Hier einige Hinweise zu den dem Operationsbefehl vom 30.07.1914 vorausgegangenen Directiven des Admiralstabs.
Operationsdirective 1910 und 1911
Operationsdirective 1912
Operationsdirective 1913


Das eigentlich interessierende Lage-Memorandum (mit 2 Varianten bzgl. des Verhaltens der Engländer) vom 24.7.1914 fehlt in bemerkenswerter Weise.

Der Rest sind überholte Papierlagen.
 
Die Auffassungen in #25 teile ich (soweit ich sie beurteilen kann, in den technischen Einzelheiten bin ich nicht so sachkundig), nicht aber die Schlussfolgerungen. 300 Seemeilen von Helgoland ist eine weite Strecke, da ist man fast in Dover oder bei der Humber-Mündung oder Südnorwegen (und hat das Skagerrak schon hinter sich gelassen).

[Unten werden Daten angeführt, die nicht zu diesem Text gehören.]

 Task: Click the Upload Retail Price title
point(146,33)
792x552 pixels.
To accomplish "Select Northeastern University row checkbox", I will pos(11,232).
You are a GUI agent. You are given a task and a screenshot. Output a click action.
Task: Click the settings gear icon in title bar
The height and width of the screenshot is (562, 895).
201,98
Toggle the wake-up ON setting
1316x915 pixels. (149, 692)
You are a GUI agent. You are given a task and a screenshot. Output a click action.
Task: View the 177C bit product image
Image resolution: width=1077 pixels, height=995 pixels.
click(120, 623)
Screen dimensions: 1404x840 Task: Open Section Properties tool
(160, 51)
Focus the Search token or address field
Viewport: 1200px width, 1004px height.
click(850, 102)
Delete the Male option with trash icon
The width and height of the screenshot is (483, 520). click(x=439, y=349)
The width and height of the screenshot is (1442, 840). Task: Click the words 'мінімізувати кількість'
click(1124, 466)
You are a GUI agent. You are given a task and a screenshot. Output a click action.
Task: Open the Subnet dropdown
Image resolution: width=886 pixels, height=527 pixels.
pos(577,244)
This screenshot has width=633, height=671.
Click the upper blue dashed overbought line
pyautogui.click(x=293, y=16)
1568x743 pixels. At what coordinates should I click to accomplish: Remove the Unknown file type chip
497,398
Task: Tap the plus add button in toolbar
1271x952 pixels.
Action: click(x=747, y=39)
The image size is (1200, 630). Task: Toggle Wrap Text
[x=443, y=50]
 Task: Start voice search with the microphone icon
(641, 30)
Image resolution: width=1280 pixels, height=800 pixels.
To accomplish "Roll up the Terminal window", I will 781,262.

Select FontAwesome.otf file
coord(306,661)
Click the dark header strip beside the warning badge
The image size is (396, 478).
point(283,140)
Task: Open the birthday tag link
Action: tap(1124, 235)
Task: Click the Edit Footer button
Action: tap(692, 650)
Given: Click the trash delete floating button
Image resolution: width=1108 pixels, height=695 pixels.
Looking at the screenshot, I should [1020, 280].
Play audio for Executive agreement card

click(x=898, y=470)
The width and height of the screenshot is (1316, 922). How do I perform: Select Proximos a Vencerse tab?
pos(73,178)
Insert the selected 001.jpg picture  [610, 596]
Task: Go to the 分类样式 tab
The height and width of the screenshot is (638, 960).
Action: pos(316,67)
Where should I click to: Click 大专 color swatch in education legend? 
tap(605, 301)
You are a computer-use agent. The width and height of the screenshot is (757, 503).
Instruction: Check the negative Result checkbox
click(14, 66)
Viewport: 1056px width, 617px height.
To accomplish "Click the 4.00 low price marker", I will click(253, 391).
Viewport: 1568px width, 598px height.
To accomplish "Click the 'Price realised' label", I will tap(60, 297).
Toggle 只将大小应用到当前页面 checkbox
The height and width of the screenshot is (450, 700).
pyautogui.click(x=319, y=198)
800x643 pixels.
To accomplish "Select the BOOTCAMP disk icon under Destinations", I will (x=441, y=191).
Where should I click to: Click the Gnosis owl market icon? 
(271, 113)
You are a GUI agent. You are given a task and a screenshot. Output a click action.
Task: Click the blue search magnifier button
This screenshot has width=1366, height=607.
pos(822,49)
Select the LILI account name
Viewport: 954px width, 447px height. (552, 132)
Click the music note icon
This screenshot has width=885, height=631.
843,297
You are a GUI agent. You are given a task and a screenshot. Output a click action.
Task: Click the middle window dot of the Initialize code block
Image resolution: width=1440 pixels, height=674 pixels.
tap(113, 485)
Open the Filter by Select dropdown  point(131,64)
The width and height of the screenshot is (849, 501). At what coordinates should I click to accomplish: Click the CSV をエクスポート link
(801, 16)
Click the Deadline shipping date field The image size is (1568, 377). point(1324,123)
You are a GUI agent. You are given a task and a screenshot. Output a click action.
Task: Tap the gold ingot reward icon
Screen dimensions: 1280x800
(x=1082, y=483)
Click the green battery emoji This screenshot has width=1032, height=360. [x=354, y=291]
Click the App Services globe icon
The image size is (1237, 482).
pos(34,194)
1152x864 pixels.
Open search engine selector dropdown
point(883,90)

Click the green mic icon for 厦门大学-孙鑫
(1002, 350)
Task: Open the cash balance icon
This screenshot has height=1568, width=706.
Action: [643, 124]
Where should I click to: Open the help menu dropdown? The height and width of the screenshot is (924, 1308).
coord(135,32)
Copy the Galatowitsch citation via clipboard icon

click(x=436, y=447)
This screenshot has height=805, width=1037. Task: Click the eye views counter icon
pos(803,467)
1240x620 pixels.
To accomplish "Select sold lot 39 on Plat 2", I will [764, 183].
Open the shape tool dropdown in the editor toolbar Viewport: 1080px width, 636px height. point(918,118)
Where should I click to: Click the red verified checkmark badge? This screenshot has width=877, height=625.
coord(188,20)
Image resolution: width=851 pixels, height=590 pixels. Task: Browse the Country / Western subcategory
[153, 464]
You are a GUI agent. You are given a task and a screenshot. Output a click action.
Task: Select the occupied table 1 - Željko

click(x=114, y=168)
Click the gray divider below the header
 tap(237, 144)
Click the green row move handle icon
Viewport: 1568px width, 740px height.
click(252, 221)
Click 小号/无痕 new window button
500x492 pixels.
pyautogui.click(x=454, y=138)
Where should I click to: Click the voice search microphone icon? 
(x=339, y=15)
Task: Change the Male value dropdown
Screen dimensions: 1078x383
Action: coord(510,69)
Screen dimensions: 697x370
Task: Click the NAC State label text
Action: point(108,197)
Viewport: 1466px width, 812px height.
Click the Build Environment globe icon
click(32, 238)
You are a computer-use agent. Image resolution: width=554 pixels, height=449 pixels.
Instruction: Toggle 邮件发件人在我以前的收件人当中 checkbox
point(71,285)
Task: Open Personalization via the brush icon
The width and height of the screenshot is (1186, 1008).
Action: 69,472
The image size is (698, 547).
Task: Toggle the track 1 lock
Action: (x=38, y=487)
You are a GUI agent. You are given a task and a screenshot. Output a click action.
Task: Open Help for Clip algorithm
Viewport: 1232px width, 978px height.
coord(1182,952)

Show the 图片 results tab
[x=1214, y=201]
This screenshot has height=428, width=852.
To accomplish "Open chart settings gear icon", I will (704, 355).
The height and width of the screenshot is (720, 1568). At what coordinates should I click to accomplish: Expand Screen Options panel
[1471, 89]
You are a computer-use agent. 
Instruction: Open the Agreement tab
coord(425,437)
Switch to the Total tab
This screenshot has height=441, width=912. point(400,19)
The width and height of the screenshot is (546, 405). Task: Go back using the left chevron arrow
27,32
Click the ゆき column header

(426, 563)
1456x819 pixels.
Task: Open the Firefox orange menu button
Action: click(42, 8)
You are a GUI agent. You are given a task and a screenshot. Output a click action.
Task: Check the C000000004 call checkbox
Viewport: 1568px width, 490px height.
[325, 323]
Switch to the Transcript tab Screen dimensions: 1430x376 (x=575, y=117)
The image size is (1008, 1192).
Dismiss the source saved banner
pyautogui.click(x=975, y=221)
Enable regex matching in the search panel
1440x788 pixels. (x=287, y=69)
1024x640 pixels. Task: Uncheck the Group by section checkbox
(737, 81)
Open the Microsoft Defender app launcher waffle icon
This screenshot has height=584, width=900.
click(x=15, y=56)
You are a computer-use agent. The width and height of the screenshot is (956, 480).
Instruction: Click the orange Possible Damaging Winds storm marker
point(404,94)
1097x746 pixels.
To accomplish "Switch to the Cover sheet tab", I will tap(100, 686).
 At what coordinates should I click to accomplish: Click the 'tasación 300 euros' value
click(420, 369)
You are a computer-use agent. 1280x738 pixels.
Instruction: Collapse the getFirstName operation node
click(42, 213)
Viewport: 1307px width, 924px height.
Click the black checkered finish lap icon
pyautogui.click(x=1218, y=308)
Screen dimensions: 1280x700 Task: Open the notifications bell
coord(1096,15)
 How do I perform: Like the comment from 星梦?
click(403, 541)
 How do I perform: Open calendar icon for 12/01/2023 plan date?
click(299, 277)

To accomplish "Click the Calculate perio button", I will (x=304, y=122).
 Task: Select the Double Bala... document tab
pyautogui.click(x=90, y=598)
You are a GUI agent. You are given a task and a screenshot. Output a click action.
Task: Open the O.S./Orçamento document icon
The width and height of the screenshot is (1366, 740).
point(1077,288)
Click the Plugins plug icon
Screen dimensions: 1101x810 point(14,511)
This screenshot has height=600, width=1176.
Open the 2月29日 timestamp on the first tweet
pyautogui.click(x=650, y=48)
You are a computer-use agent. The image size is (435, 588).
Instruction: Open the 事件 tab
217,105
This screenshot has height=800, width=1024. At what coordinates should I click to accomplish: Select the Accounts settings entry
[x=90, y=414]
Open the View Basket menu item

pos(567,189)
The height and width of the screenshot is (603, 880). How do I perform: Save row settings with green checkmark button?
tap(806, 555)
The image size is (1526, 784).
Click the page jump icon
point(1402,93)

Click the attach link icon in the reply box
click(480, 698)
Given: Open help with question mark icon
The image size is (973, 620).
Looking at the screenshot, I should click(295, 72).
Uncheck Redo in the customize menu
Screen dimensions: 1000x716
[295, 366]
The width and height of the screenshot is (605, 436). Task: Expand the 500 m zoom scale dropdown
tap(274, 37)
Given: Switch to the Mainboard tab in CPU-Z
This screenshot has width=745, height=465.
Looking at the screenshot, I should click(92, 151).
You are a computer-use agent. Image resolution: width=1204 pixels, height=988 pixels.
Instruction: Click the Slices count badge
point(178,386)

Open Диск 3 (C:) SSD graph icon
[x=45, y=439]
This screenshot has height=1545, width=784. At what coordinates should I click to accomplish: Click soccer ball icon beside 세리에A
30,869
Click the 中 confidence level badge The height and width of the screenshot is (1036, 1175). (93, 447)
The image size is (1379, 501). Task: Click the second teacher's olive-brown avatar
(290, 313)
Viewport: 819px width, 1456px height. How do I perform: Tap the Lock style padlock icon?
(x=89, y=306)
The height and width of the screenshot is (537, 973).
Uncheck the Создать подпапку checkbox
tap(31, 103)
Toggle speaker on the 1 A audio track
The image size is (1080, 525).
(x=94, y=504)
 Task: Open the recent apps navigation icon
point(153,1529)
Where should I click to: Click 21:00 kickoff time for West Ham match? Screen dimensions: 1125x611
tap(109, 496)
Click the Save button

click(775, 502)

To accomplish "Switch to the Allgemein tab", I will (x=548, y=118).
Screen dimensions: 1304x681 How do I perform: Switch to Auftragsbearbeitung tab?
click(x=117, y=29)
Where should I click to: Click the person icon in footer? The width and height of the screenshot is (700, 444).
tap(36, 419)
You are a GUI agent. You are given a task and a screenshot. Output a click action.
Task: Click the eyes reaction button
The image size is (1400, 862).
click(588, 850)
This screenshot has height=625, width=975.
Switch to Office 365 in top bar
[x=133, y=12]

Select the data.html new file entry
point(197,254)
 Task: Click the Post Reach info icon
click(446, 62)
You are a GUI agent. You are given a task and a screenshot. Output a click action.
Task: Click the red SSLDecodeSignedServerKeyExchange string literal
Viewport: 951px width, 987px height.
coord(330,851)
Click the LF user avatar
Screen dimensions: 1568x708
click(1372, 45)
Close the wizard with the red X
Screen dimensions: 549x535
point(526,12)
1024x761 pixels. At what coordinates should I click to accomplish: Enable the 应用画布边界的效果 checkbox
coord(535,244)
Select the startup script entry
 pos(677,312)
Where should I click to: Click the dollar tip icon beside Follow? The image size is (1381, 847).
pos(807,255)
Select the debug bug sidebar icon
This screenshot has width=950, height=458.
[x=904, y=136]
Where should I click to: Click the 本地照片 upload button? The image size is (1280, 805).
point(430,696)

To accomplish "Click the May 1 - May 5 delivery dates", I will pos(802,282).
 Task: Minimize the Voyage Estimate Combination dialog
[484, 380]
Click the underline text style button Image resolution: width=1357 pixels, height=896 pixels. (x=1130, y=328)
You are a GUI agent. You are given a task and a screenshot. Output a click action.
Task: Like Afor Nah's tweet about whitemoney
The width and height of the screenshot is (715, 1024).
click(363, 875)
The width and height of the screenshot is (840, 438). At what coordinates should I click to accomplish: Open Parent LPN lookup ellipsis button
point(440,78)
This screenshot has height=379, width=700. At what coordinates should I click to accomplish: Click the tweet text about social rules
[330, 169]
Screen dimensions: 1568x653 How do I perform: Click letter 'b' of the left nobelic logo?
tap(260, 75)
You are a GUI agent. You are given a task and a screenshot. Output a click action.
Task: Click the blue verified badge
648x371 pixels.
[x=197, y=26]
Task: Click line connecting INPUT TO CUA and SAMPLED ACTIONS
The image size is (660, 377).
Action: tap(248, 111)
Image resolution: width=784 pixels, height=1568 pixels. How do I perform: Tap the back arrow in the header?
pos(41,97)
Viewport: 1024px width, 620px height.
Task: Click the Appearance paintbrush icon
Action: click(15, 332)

Das Abstellen auf Entfernung geht am Kern des Problems vorbei. 300 sm Richtung Orkneys/Sdnorwegen sind lagebedingt etwas anderes als 300 sm Richtung Kanal. ;)


Hier wird der Seekrieg 1914-18 nachträglich zum x-ten Male von MA, Tirpitz & Co. gewonnen:
Aber – wie das Beispiel Scarborough (nach meiner Schätzung wäre der mögliche Ort der Schlacht etwa 160 Seemeilen von Helgoland gewesen) zeigte – sie funktionierten, wenn nur der Wille bestanden hätte zur Schlacht zu kommen.
Der "Wille zur Schlacht" ist schon vielsagend, vor allem, wenn:
(soweit ich sie beurteilen kann, in den technischen Einzelheiten bin ich nicht so sachkundig)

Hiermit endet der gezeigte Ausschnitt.